Messina Denaro, si espande la rete di complici: arrestata coppia che ospitava il boss

Messina Denaro, si espande la rete di complici: arrestata coppia che ospitava il boss

SICILIA – Gli arresti per il coinvolgimento nella rete di complici che ha protetto la latitanza di Matteo Messina Denaro continuano a susseguirsi. In questa occasione, sono stati i carabinieri del Ros a portare a termine un’operazione che ha portato all’arresto di Emanuele Bonafede e Lorena Ninfa Lanceri, entrambi accusati di favoreggiamento e procurata inosservanza di pena aggravati dal metodo mafioso.

Secondo le indagini coordinate dal procuratore di Palermo Maurizio de Lucia, dall’aggiunto Paolo Guido e dai pm Piero Padova e Gianluca De Leo, la coppia avrebbe ospitato in modo continuativo e per numerosi giorni il padrino latitante nella loro casa di Campobello di Mazara. Il boss, dunque, sarebbe entrato e uscito indisturbato dall’appartamento dei due grazie ai controlli effettuati dai Bonafede per evitare la presenza delle forze dell’ordine nella zona.
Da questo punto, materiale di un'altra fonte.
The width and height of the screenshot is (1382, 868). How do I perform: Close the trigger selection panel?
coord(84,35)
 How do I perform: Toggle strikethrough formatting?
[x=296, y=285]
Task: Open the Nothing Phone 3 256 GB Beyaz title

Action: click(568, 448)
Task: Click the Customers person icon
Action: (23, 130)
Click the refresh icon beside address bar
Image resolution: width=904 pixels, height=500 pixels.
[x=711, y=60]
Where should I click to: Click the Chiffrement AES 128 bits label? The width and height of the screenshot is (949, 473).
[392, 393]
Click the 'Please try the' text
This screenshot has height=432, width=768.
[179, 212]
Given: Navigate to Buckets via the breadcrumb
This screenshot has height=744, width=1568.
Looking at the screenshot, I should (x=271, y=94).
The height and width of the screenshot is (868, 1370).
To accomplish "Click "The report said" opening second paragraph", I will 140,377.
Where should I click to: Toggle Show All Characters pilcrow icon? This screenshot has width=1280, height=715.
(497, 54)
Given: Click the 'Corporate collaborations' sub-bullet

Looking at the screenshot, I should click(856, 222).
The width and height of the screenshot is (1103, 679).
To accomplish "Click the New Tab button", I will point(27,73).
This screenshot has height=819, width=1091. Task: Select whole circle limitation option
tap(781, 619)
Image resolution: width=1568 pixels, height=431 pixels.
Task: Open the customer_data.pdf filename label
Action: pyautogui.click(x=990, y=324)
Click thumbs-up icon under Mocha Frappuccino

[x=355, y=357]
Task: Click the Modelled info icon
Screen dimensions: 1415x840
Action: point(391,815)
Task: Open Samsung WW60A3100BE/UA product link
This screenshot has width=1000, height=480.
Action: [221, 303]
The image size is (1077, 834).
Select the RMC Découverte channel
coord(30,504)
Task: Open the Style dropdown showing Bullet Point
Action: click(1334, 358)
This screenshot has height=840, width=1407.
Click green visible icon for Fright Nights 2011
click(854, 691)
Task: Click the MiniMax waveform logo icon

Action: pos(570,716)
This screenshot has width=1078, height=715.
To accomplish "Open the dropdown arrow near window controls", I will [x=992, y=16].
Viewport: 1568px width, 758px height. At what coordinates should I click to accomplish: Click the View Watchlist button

Secondo l’accusa, la coppia avrebbe fornito al boss una prolungata assistenza finalizzata al soddisfacimento delle sue esigenze personali e al mantenimento dello stato di latitanza. Lorena Lanceri, inoltre, sarebbe stata inserita nel circuito di comunicazioni che ha consentito all’ex latitante di mantenere contatti con alcune persone a lui particolarmente care.

I militari hanno trovato numerosi riscontri del rapporto tra il boss e la Lanceri. Messina Denaro, per nasconderne la vera identità, la chiamava Diletta.

Emanuele Bonafede è nipote del boss di Campobello di Mazara Leonardo Bonafede e fratello di Andrea Bonafede, arrestato nelle scorse settimane con l’accusa di aver fatto avere al capomafia le prescrizioni sanitarie compilate dal medico Alfonso Tumbarello, finito in carcere per concorso esterno in associazione mafiosa. Inoltre, è cugino di un altro Andrea Bonafede, il geometra di Campobello che ha prestato l’identità a Messina Denaro per consentirgli di sottoporsi alle terapie oncologiche.

Dalle indagini emerge chiaramente che Messina Denaro è stato costantemente supportato da più persone durante la latitanza.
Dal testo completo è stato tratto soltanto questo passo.